Heating and Cooling Your Home
- Water heating is the third largest energy expense in your home, typically accounting for about 13 percent of your utility bill, so lower the thermostat on your water heater. A setting of 120 degrees F. provides comfortably hot water for most uses.
- Install a programmable thermostat. Replacing the older, manual kind is an easy and inexpensive way to conserve energy, when used properly. Setting the thermostat to a lower temperature at night when everyone is snug in bed or during the day when kids are at school and parents are at work can save your family $150 a year or more depending on its settings.
- Take advantage of natural lighting to regulate the temperature in your home.
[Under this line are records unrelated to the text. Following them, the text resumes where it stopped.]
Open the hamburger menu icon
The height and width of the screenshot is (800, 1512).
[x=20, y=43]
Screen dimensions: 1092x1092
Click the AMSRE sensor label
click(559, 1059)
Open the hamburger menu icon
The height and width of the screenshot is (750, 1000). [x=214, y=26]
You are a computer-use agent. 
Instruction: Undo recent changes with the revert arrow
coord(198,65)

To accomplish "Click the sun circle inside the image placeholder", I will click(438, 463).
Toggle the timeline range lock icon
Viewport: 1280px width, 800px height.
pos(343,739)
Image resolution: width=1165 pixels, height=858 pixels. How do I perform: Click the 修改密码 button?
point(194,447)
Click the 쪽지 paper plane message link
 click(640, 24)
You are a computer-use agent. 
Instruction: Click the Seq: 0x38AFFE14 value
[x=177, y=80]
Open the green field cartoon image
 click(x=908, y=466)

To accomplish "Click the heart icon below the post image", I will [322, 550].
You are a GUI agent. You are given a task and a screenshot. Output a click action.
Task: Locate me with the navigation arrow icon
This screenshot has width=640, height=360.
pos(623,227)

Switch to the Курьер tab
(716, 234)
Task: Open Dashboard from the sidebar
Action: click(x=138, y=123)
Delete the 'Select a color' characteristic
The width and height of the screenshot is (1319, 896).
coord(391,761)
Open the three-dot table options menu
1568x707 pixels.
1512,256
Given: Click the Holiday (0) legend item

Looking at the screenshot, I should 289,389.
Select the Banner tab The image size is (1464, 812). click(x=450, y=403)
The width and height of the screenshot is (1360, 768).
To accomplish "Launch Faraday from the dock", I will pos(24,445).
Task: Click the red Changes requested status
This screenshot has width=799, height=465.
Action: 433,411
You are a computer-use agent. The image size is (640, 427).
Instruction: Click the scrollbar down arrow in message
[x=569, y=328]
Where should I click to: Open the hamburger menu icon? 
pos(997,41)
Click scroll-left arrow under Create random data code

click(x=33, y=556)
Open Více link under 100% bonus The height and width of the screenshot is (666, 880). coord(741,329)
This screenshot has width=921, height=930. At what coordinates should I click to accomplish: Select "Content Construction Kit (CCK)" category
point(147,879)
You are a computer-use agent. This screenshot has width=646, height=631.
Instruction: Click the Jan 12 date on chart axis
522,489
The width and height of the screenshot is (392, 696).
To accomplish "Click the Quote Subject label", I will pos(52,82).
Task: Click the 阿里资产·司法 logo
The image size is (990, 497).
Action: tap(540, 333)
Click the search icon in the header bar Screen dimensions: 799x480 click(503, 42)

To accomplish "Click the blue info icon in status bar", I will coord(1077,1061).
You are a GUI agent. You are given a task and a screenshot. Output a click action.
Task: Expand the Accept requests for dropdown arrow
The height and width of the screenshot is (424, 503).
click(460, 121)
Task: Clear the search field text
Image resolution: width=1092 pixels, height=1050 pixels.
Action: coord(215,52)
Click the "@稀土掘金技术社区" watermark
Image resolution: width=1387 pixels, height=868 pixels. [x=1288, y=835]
Keep blinds closed during the summer, especially on those windows facing the sun, but open during the winter.
- Forget about shortcuts. Setting your air conditioner to run colder than normal when you first turn it on won't cool your home any faster. If anything, the lower setting will lead to excessive cooling and -- more chilling news -- higher bills.
- Buy an air conditioner that's the right size for the room. An air conditioner that's too big will perform less efficiently than a smaller, more appropriately sized unit. Room units work best running steadily over a longer time instead of constantly switching on and off, which is more likely to happen if the unit is too big for the space.
- Keep lamps and TVs away from your air conditioner's thermostat. It will sense the heat from these appliances, which could cause the AC to run longer than needed.
- Place your AC unit on the north side of your house and/or in the shade. A unit operating in the shade uses as much as 10 percent less electricity than one in the sun.
- Plant a tree on the sunny, or western, side of your house. The foliage will help to shade your house during summer.